GBP/JPY is called the widow maker…and for a reason
I hope you have learned already that there are major pairs in Forex trading and then there is the rest. Some pairs of this rest are still traded very active, but with the exception of a few days and weeks they are at the mercy of the majors. The 6 (eventually 7) majors are all traded against the US-Dollar and they are EUR/USD, JPY/USD, GBP/USD followed by USD/CHF, USD/CAD, AUD/USD and the last NZD/USD. You might add the Renminbi, but as the Chinese currency is not free floating, it’s not(yet) in the list.
EUR/JPY is the major cross-currency followed by a big gap and then the GBP/JPY and the EUR/GBP, followed by the other former carry-trade currencies (AUD/JPY CAD/JPY and NZD/JPY). Other cross-currencies I would just not look at, as they are not actively traded.
What is the difference between a cross-currency and one of the majors? Why do I have to concern myself with the GBP/USD market if I want to trade the GBP/JPY market (or the USD/JPY market)
Unlike other markets the FX market is interconnected. There are no imbalances. Every cross-rate can be expressed by looking at each of the two against a third currency. And guess, what that third currency is? The US-Dollar as the most liquid currency in the world.
Assume you are a big player being in need of Japanese Yen and what you have is British Pound. You go ahead and trade British Pound against the Yen? I wouldn’t guess so! You would crush the market, actually you wouldn’t but only because all other big players would compensate for your folly and let you pay for it. You not being dumb will avoid that folly and you will first trade your GBP against the USD, which might move the market by a few ticks but nothing major and then you will trade the USD against the Yen, which will result in nearly no movement at all as the USD/JPY market is extremely liquid and as big as your trade might seem, it’s just a small one compared to the daily total trade volume in the USD/JPY market.

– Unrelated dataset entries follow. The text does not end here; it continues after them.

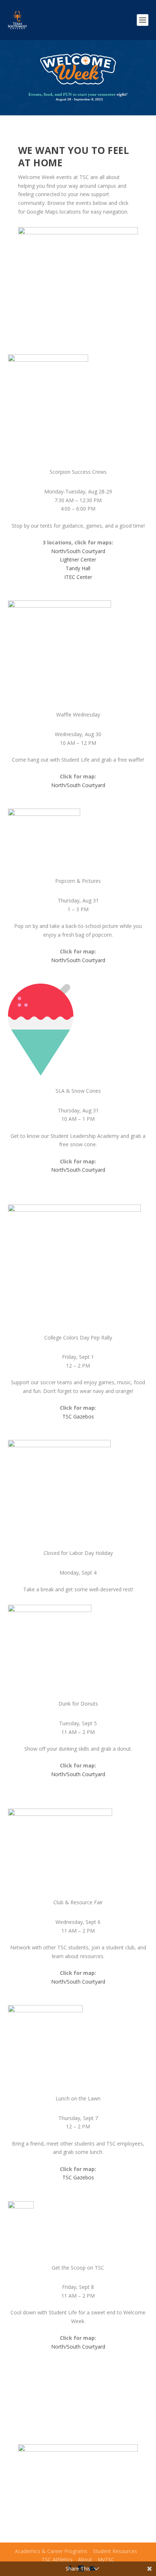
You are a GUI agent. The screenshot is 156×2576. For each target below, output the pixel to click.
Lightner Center (78, 559)
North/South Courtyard (78, 551)
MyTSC (106, 2559)
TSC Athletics (57, 2559)
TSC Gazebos (78, 1416)
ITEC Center (78, 576)
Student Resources (115, 2551)
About (85, 2559)
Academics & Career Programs (51, 2551)
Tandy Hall (78, 568)
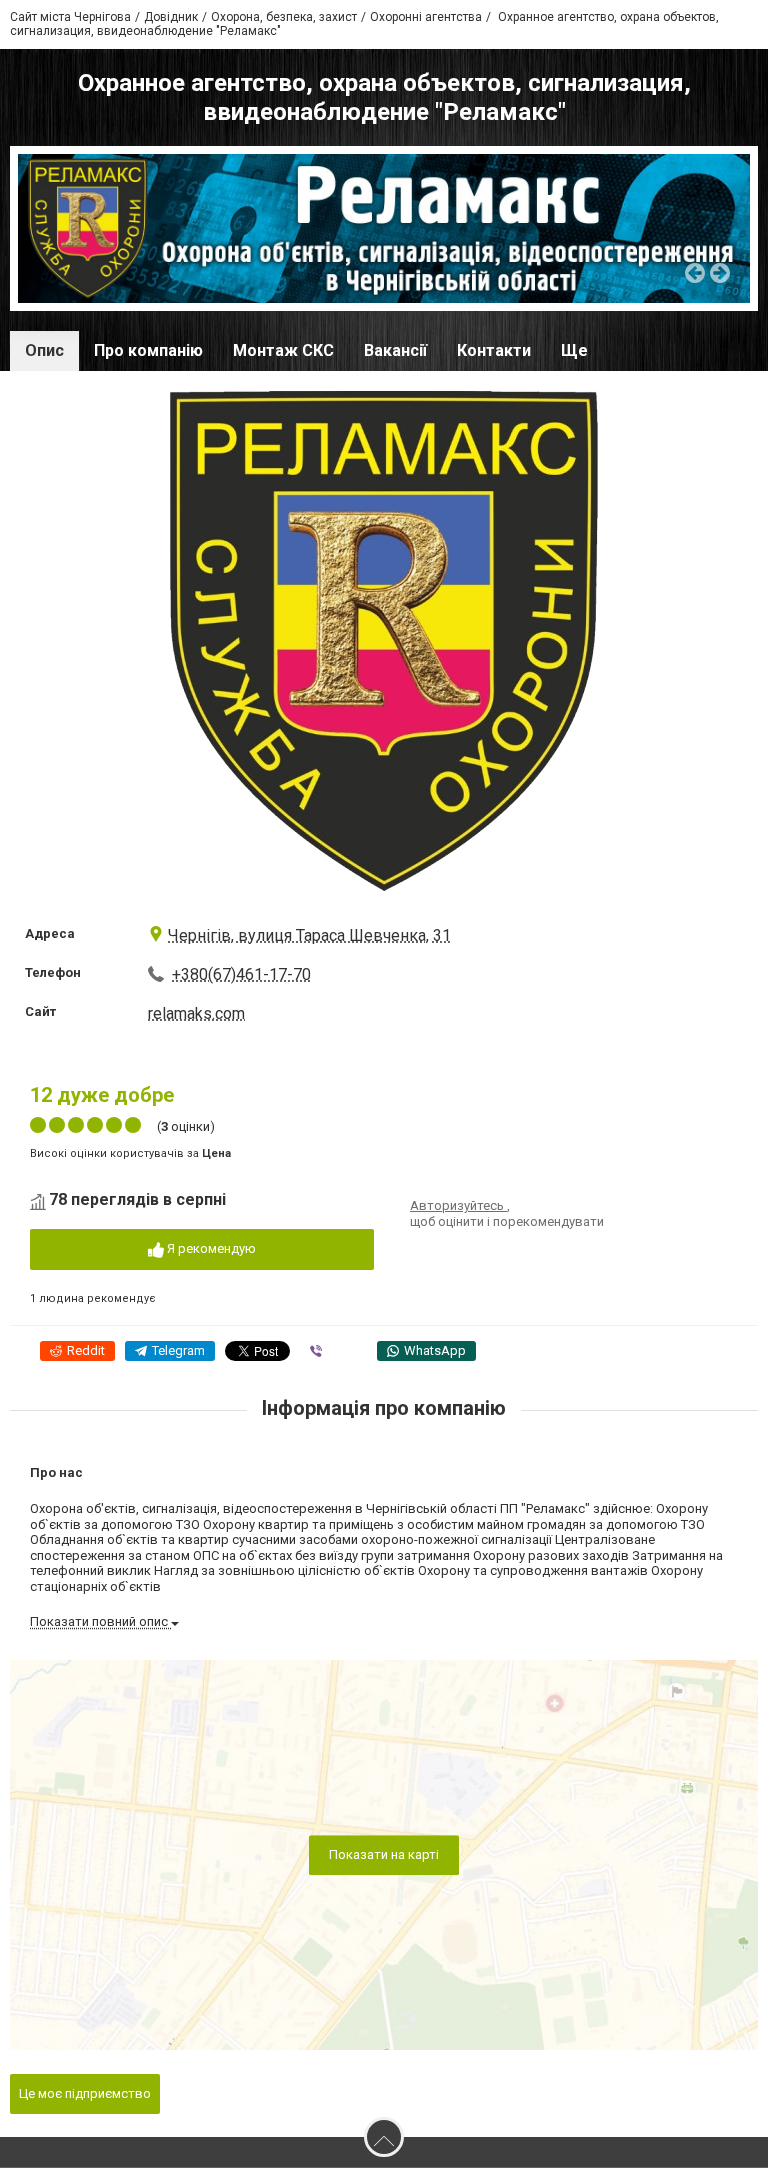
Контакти (494, 350)
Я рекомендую (210, 1248)
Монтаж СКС (283, 350)
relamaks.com (196, 1013)
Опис (44, 350)
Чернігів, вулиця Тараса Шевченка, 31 (309, 935)
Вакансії (395, 350)
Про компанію (148, 350)
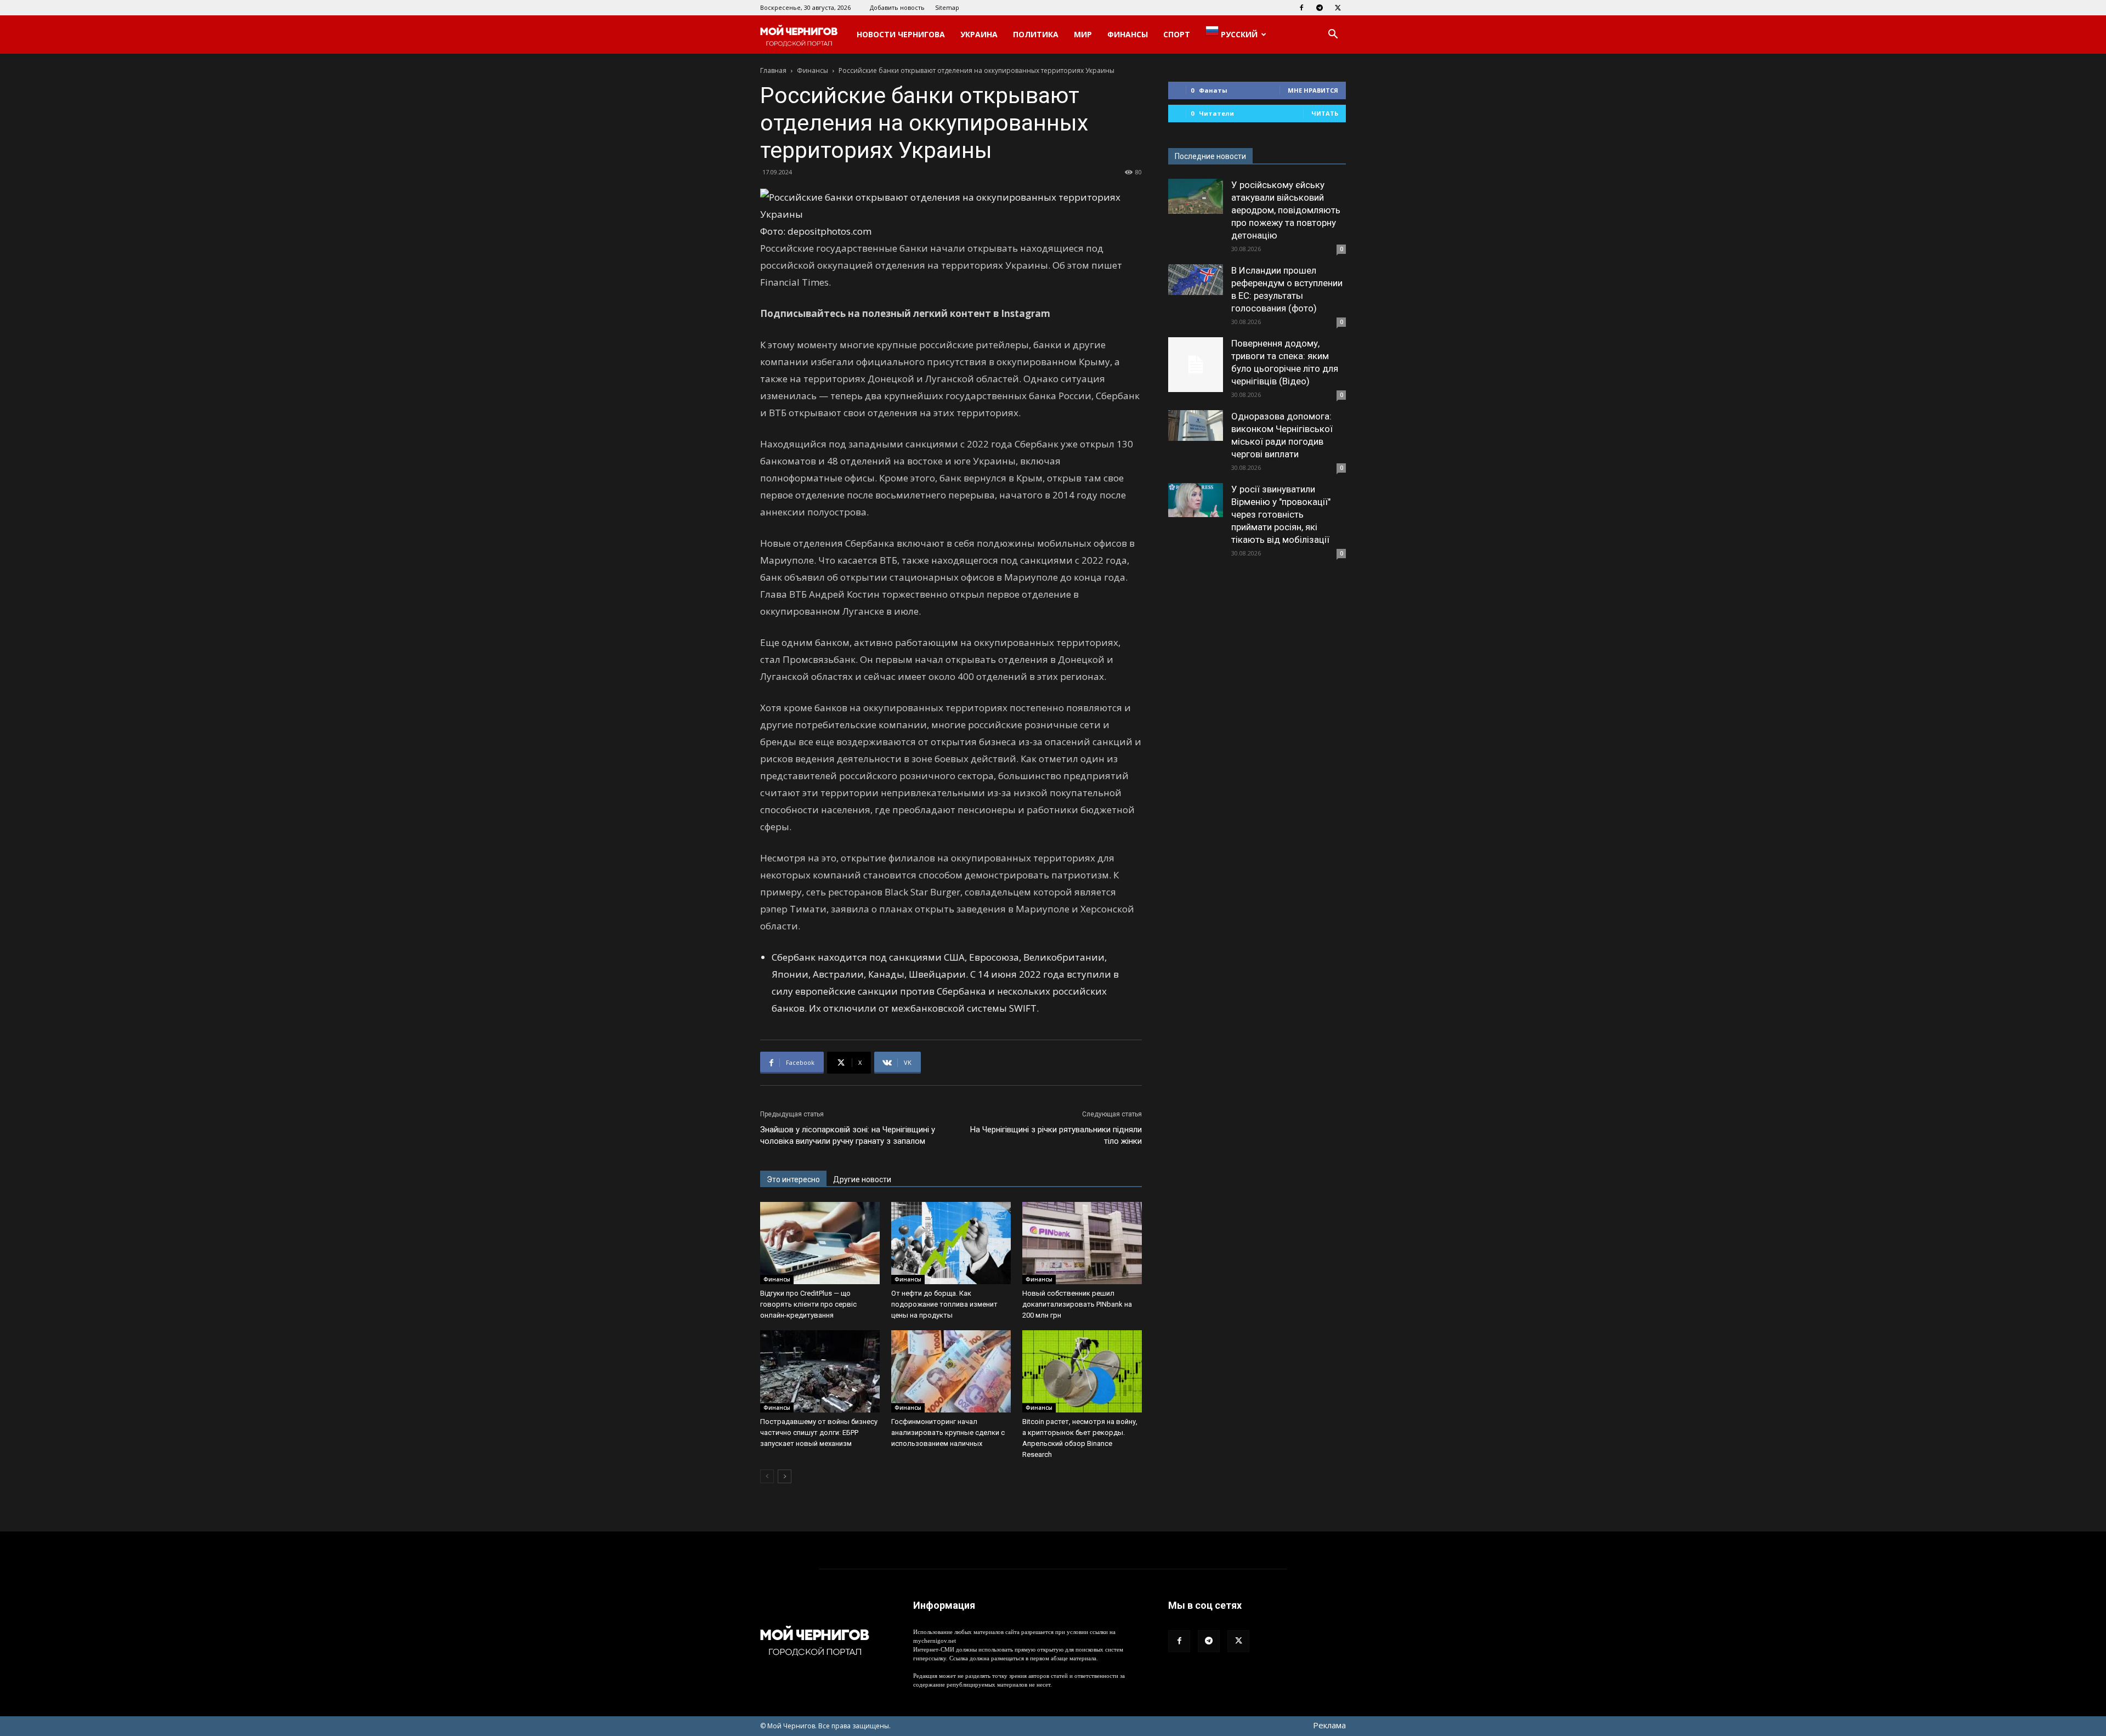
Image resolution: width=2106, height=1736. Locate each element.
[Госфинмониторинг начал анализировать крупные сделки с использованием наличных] (951, 1371)
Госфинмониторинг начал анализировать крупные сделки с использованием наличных (948, 1432)
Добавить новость (897, 7)
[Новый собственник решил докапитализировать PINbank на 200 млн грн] (1082, 1243)
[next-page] (784, 1476)
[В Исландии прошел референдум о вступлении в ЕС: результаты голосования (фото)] (1195, 279)
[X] (1337, 7)
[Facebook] (1301, 7)
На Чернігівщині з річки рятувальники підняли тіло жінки (1056, 1135)
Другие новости (862, 1179)
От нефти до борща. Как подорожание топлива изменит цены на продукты (944, 1304)
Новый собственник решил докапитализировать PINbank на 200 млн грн (1077, 1304)
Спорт (1176, 34)
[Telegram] (1319, 7)
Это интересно (793, 1179)
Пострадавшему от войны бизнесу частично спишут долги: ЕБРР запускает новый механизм (819, 1432)
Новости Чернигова (901, 34)
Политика (1035, 34)
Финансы (1127, 34)
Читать (1324, 113)
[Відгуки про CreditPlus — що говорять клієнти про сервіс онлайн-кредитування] (820, 1243)
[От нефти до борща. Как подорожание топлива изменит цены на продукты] (951, 1243)
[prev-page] (767, 1476)
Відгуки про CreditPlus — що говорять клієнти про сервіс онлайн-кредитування (808, 1304)
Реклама (1329, 1725)
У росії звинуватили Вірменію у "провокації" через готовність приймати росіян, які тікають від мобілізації (1281, 514)
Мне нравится (1313, 90)
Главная (773, 70)
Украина (979, 34)
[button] (1333, 35)
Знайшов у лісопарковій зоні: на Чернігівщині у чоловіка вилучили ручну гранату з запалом (847, 1135)
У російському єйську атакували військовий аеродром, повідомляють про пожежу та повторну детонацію (1285, 210)
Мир (1083, 34)
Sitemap (947, 7)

But your trade will still influence the GBP/JPY market as the GBP/JPY exchange rate will not be found by market forces of Buyers looking for Sellers or vice versa. The GBP/JPY exchange rate is found by doing the following calculation: GBP/JPY = GBP/USD * USD/JPY
And if there is any deviation at all from that mathematical result (maybe caused by market orders which bring the GBP/JPY market out of line) then arbitrage programs will make sure, that the GBP/JPY exchange rate will be back at the mathematical correct value in no time at all. Any deviation from that value is riskfree money. A deviation from the correct value of 0.0001 times 10.000.000.000 is a huge amount of money, which arbitrage can give you absolutely riskfree. So if you want to trade GBP/JPY you actually are trading 2 markets: The GBP/USD market and the USD/JPY market.
If you can do that and if you can read both of these markets without a problem, then go ahead and give yourself the new challenge of trading the GBP/JPY market. But if you are new or just not as experienced, then I would suggest you first master the USD/JPY and the GBP/USD markets before you take a look at the GBP/JPY market. Yes you can make fantastic profits in that market, but can you survive 50 to 100 pip moves against you, which are just a wiggle in the longer trend? Will you be able to use adequate Stops in that market? Are you prepared for the spike in GBP/JPY if GBP/USD trades up to 1.4710 while USD/JPY trades at 90.60 and can you tell me without a second thought what direction the spike in GBP/JPY will have, when GBP/USD and USD/JPY both retrace, when GBP/USD retraces back to support at 1.4660 while USD/JPY remains in the 90.50 to 90.70 range. Do you know what Stop to use, when you are long GBP/JPY at 133.25 in that scenario?
Do your account a favor and master the major pairs first. GBP/JPY will still be there, when you are ready to trade it.